Editorial: NCAA needs to heed its own message
Published 10:11 am Wednesday, July 25, 2012
The sanctions the NCAA handed down this week to Penn State University are appropriate and good for college football. But it is also ironic that the very organization handing down the penalty bows to the same football-is-king mentality it accuses Penn State of doing.
Before we explain why, let’s review the sanctions:
• The university agreed to an unprecedented $60 million fine and a four-year ban from postseason play and a cut in the number of football scholarships it can award — the price it will pay for having looked the other way while Jerry Sandusky brought boys onto campus and molested them.
• The NCAA also erased 14 years of victories, wiping out 111 of coach Joe Paterno’s wins and stripping him of his standing as the most successful coach in the history of big-time college football.
What the NCAA is hoping the Penn State football fanatics — and the rest of college football — understand is that the culture of “pay any price for gridiron success” must end.

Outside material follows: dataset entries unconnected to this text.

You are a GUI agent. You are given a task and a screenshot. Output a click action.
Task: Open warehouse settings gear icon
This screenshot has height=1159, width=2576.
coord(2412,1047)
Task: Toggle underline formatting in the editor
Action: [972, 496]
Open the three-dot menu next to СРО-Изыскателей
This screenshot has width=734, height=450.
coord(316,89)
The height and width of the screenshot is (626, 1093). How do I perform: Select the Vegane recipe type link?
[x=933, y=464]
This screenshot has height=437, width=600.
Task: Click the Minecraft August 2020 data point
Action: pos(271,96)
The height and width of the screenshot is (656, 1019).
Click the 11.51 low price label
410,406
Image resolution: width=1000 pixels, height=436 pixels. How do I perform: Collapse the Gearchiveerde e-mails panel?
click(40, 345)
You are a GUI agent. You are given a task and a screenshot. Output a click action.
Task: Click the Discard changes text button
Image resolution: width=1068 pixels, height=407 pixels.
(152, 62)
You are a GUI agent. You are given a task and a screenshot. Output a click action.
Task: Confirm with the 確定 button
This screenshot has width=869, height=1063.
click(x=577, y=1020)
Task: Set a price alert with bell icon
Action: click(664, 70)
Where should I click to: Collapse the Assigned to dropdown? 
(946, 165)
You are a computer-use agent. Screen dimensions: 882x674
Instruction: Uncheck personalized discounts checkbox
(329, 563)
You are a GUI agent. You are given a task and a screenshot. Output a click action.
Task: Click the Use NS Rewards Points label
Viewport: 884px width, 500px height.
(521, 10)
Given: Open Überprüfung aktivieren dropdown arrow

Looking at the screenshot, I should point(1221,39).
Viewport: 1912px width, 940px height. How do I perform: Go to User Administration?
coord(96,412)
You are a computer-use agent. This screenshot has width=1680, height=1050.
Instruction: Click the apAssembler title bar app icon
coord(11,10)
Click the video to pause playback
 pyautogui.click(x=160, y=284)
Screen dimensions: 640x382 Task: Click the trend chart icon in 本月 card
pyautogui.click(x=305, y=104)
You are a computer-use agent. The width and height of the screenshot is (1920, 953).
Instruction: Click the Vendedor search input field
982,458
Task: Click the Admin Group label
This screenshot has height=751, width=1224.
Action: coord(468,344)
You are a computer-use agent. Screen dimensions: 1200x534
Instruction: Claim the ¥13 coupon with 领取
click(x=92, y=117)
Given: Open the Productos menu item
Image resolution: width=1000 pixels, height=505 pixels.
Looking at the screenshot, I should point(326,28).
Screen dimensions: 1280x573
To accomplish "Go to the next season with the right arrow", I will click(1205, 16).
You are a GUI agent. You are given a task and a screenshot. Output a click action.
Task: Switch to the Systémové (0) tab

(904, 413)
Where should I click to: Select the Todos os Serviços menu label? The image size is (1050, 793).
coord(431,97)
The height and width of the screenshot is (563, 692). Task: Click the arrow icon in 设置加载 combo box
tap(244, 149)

And there is no doubt that Penn State deserved the sanctions, including the stripping of the Paterno wins. Winning while children suffer at the hands of an assistant coach is not winning.
The strong sanctions highlight a longtime problem with college football. The NCAA is a weak organization, and far too often — thanks to myopic court rulings — schools and conferences have the upper hand.
Moreover, in the name of football cash, the modern NCAA has been drinking from the same cash trough as the conferences and schools. Together, to the detriment of academics, they have extended the number of games in the football season, granted more bowls, allowed more weeknight games, issued flimsy penalties for violations (the Cam Newton case, for instance) and made college football season almost as long as pro football season. College football goes from August to January. Pro football goes from September to February.
This action against Penn State by the NCAA is a step in the right direction. The agency flexed executive power, rather than getting bogged down in bureaucracy and aimless political procedures. It showed it still can be an agency with academics and so-called student-athletes in mind.
We hope the NCAA finds the means to be a strong leader in college sports with the academic needs of students first and foremost in its mission, rather than an agency that just appeases cash-crazed college presidents and conference commissioners.